I was able to reproduce problem only when service was started from command line (net start my_service).
Proper initialization for Topshelf service with long star time is following:
namespace Example.My.Service
{
using System;
using System.Threading.Tasks;
using Topshelf;
internal class Program
{
public static void Main()
{
HostFactory.Run(
x =>
{
x.Service<MyService>(
s =>
{
MyService testServerService = null;
s.ConstructUsing(name => testServerService = new MyService());
s.WhenStarted(service => service.Start());
s.WhenStopped(service => service.Stop());
s.AfterStartingService(
context =>
{
if (testServerService == null)
{
throw new InvalidOperationException("Service not created yet.");
}
testServerService.AfterStart(context);
});
});
x.SetServiceName("my_service");
});
}
}
public sealed class MyService
{
private Task starting;
public void Start()
{
this.starting = Task.Run(() => InitializeService());
}
private void InitializeService()
{
// TODO: Provide service initialization code.
}
[CLSCompliant(false)]
public void AfterStart(HostControl hostStartedContext)
{
if (hostStartedContext == null)
{
throw new ArgumentNullException(nameof(hostStartedContext));
}
if (this.starting == null)
{
throw new InvalidOperationException("Service start was not initiated.");
}
while (!this.starting.Wait(TimeSpan.FromSeconds(7)))
{
hostStartedContext.RequestAdditionalTime(TimeSpan.FromSeconds(10));
}
}
public void Stop()
{
// TODO: Provide service shutdown code.
}
}
}
I've seen this issue as well, specifically when a service is start pending and I send it a stop programmatically which succeeds but does nothing. Also sometimes I see stop commands to a running service fail with this same exception but then still actually stop the service. I don't think the API can be trusted to do what it says. This error message explanation is quite helpful...
http://technet.microsoft.com/en-us/library/cc962384.aspx
I run into a similar issue and found out it was due to one of the services getting stuck in a state of start-pending, stop pending, or stopped.

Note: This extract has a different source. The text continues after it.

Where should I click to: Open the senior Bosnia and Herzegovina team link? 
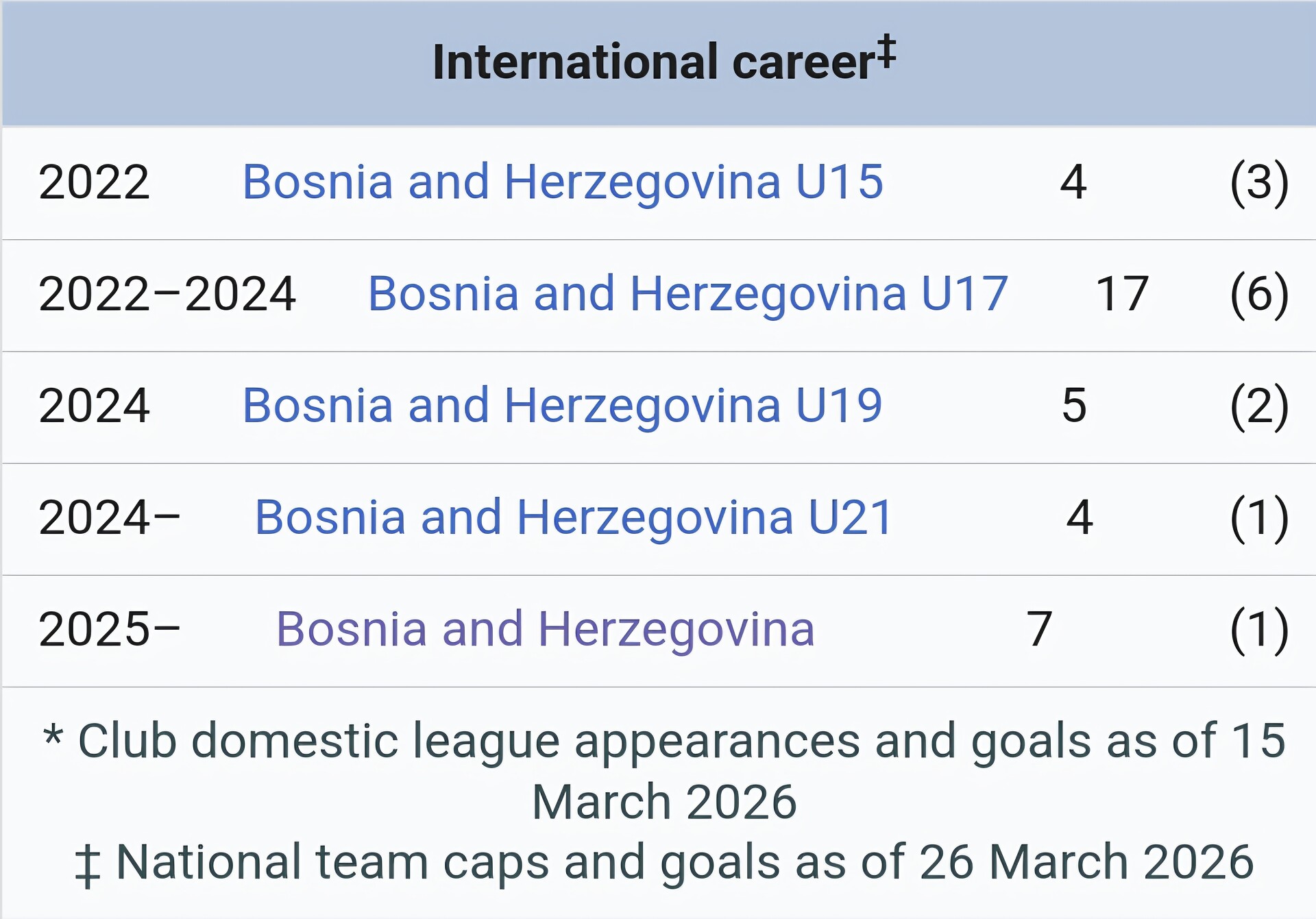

Rebooting the server or trying to restart services did not work.
To solve this, I run the Task Manager in the server and in the "Details" tab I located the services that were stuck and killed the process by ending the task. After ending the task I was able to restart services without problem.
In brief:
1. Go to Task Manager
2. Click on "Detail" tab
3. Locate your service
4. Right click on it and stop/kill the process.
That is it.
I know it was opened while ago, but i am bit missing the option with Windows command prompt, so only for sake of completeness
Open Task Manager and find respective process and its PID i.e PID = 111
Eventually you can narrow down the executive file i.e. Image name = notepad.exe
in command prompt use command TASKKILL
example: TASKKILL /F /PID 111 ; TASKKILL /F /IM notepad.exe
I had this exact issue internally when starting and stopping a service using PowerShell (Via Octopus Deploy). The root cause for the service not responding to messages appeared to be related to devs accessing files/folders within the root service install directory via an SMB connection (looking at a config file with notepad/explorer).
If the service gets stuck in that situation then the only option is to kill it and sever the connections using computer management. After that, service was able to be redeployed fine.

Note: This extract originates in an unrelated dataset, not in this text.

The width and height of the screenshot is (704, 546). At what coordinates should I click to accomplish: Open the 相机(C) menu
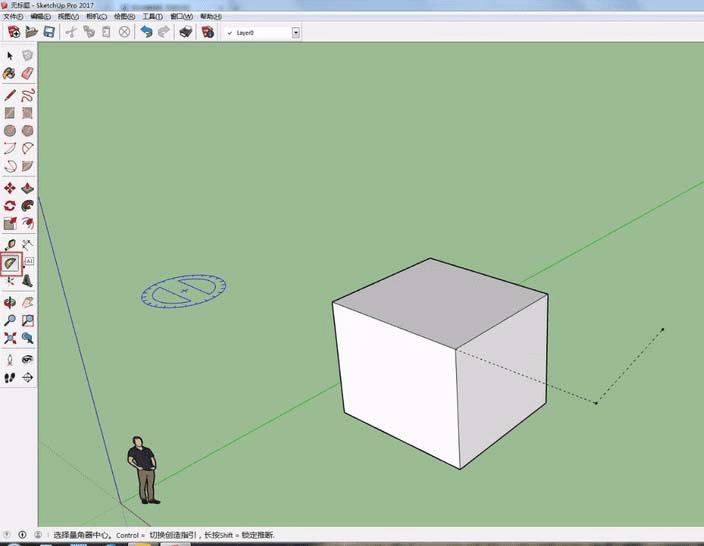(x=96, y=17)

May not be the exact root cause, but something we now check for.
I faced the similar issue. This error sometimes occur because the service can no longer accept control messages, this may be due to disk space issues in the server where that particular service's log file is present.
If this occurs, you can consider the below option as well.

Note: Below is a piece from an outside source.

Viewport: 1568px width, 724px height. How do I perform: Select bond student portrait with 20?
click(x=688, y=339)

Go to the location where the service exe & its log file is located.
Free up some space
Kill the service's process via Task manager
Start the service.
I just fought this problem while moving code from an old multi partition box to a newer single partition box. On service stop I was writing to D: and since it didn't exist anymore I got a 1061 error. Any long operation during the OnStop will cause this though unless you spin the call off to another thread with a callback delegate.